When Windows 8 entered beta and Microsoft showed off its new apps and design style, they called it Metro. But after some legal headaches, the company stopped referring to them as "Metro" apps and went with "Modern" apps instead.
The Modern app name has slowly transitioned to Universal apps as the company has championed the idea that you can write your code base once and run it on the various platforms that are now based on the Windows 10 core. But with all these names having come and now gone, Microsoft is looking to rename the apps yet again.
Microsoft is now referring to them as Windows apps; software that can only run on the desktop (Win32) will be known as Windows desktop applications. The slide below will help clarify this distinction, and it has become quite clear that this is how Microsoft intends to move forward with the app name slurry that it has created over the past three years.

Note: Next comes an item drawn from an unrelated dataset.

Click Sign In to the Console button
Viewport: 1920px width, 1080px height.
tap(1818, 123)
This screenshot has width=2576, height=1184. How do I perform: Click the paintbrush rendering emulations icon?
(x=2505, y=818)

The naming scheme does make sense as well if you think about it long enough. Windows apps can run on anything powered by Windows (Phone, Desktop, Xbox) but Windows desktop applications can only run on the version of Windows that features the desktop.
Windows apps are the way forward for Microsoft and even though the Universal app name has started to stick with some, Microsoft is hoping that you will adjust your lingo to correctly say "Windows apps". It"s also hard not to see the marketing play here too, by keeping Windows at the forefront of the name, it instantly identifies which company supports the app, as opposed to "Universal apps" which has no branding connotation.